There's a new trend sweeping through our gadgets and computers these days: exceptionally fine, detailed screens. Maybe you've heard about them, such as Apple's Retina displays. Maybe you've seen them. Perhaps you even own one. For those who have used a pixel-dense display, you'll understand what all the excitement is about. They're the HDTVs of the portable world, packing extra detail into a more lifelike picture.
Whether you've got a smartphone, tablet or computer screen designed to be high-PPI (Pixels Per Inch, how many dots of color fit across an inch of a display), the experience is unparalleled. Textures and buttons look real. Text is better than print media. Images feel like professional film-based photographs. Video is so sharp, it's as if the screen isn't even there. Bloggers are so enamored, they run out of hyperbolic analogies to make. With several times (usually 4x) as many pixels packed into the same amount of space, it's easy to understand why: details are approaching the limits of what the human eye can even see.
A couple years ago, it seemed like these gorgeous screens would mostly be limited to smartphones. It wasn’t long before tablets started to get high-PPI displays, meeting or exceeding the detail level of top-end HDTVs. Just two weeks ago, Apple announced a similar update to their high-end laptop line, vastly increasing the amount of detail their screens can display. It's hard to believe that other computer manufacturers won't join the movement in coming months.
Of course, such fine hardware is wasted if you don't have good content to view on it. You wouldn't get an HDTV just to watch old VHS tapes, so why would you get a phone with a shiny new pixel-dense screen and just look at blurry pictures? The problem is especially bad for websites. When a site isn't built to take advantage of high-PPI screens (almost always), you end up with crisp text surrounded by fuzzy navigation, blurry buttons, and pixelated photos. It's like a constant reminder of the clarity which is possible, and could be there, but isn't. And that's just a shame.

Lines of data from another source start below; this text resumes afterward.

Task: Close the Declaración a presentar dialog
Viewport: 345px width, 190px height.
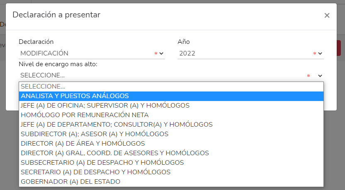Action: tap(327, 16)
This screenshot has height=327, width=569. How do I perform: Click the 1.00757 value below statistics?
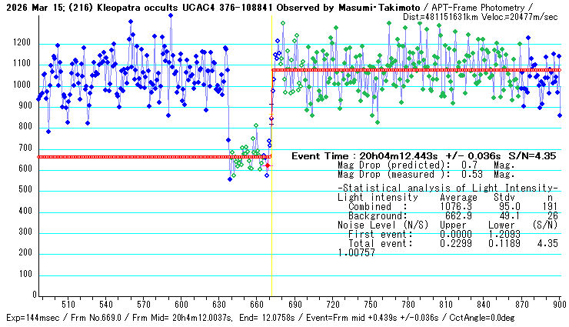(x=356, y=252)
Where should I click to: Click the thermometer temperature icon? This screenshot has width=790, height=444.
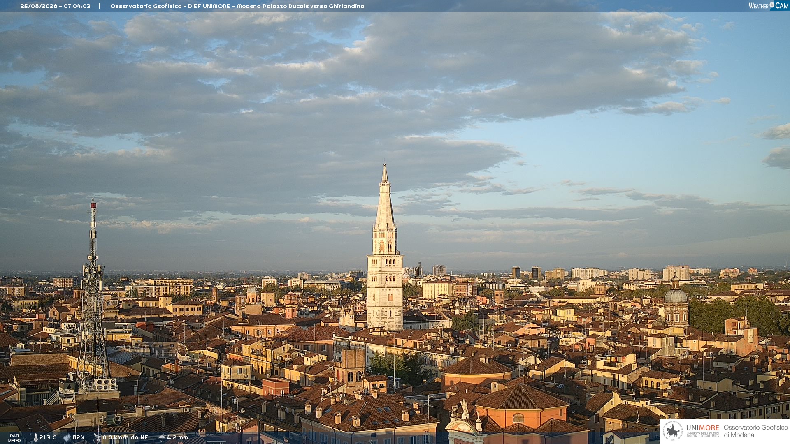pos(35,437)
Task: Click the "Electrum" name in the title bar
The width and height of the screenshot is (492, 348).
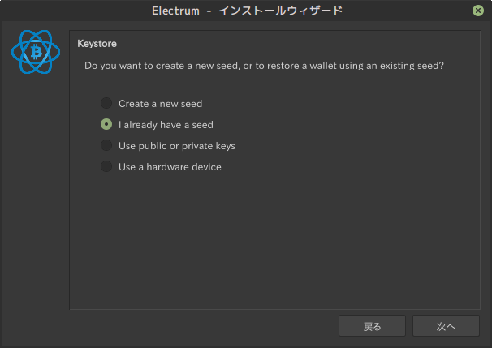Action: 176,11
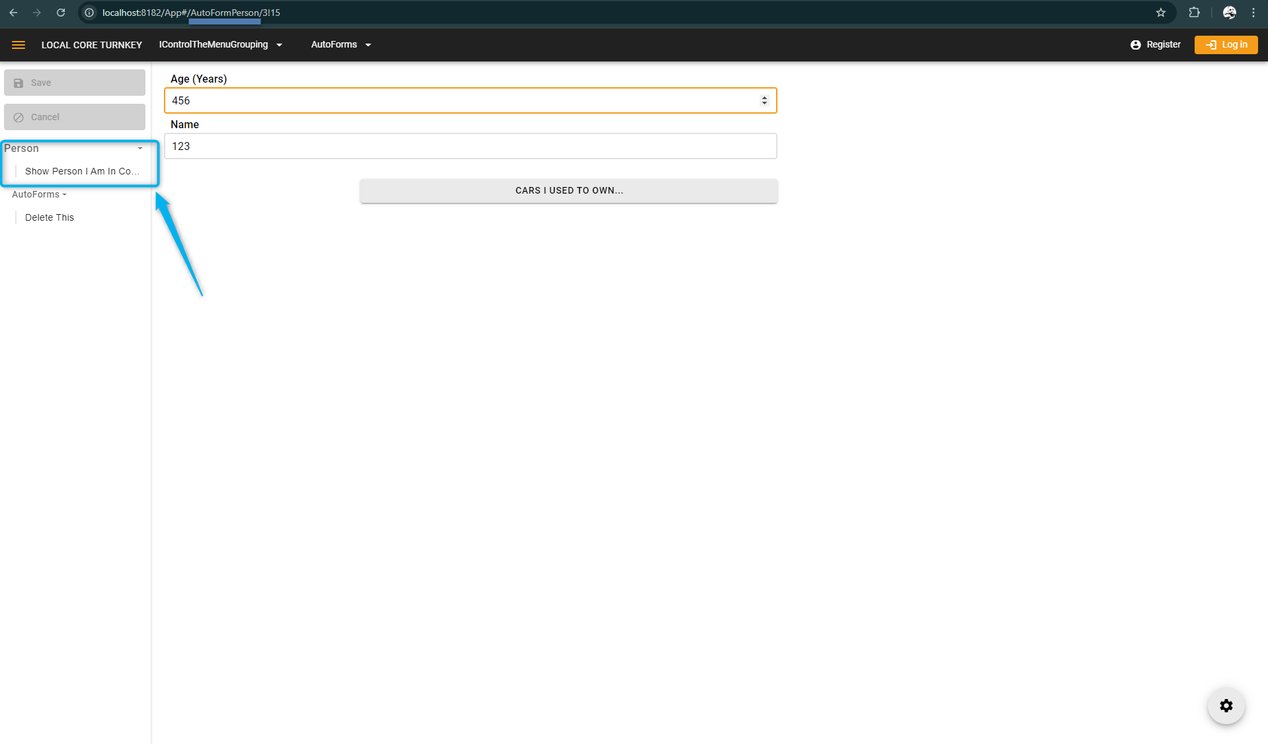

A website which can leverage the advantages of a high-detail display has a great opportunity to stand out, as does any service, product, or piece of content it might feature.
Here at Rise, we've got many fine displays at our fingertips (literally! Gotta love touchscreens). On our personal quest to make our own website mobile-friendly, we've been pushing our skills to new limits so we can use every last pixel on our smartphones. The results, we think you'll agree, were well worth the learning curve. If you haven't done so already, we invite you pull up rise.net on your smartphone or tablet of choice. Don't worry, we'll wait.
Now we'd like to pass some of our knowledge on to you. The next time we visit your sites on our mobile devices, we want them to be every bit as crisp as ours. In the spirit of learning and sharing, which we're all about, here are the top 3 things you can do to make your site play nicely on new, pixel-dense screens.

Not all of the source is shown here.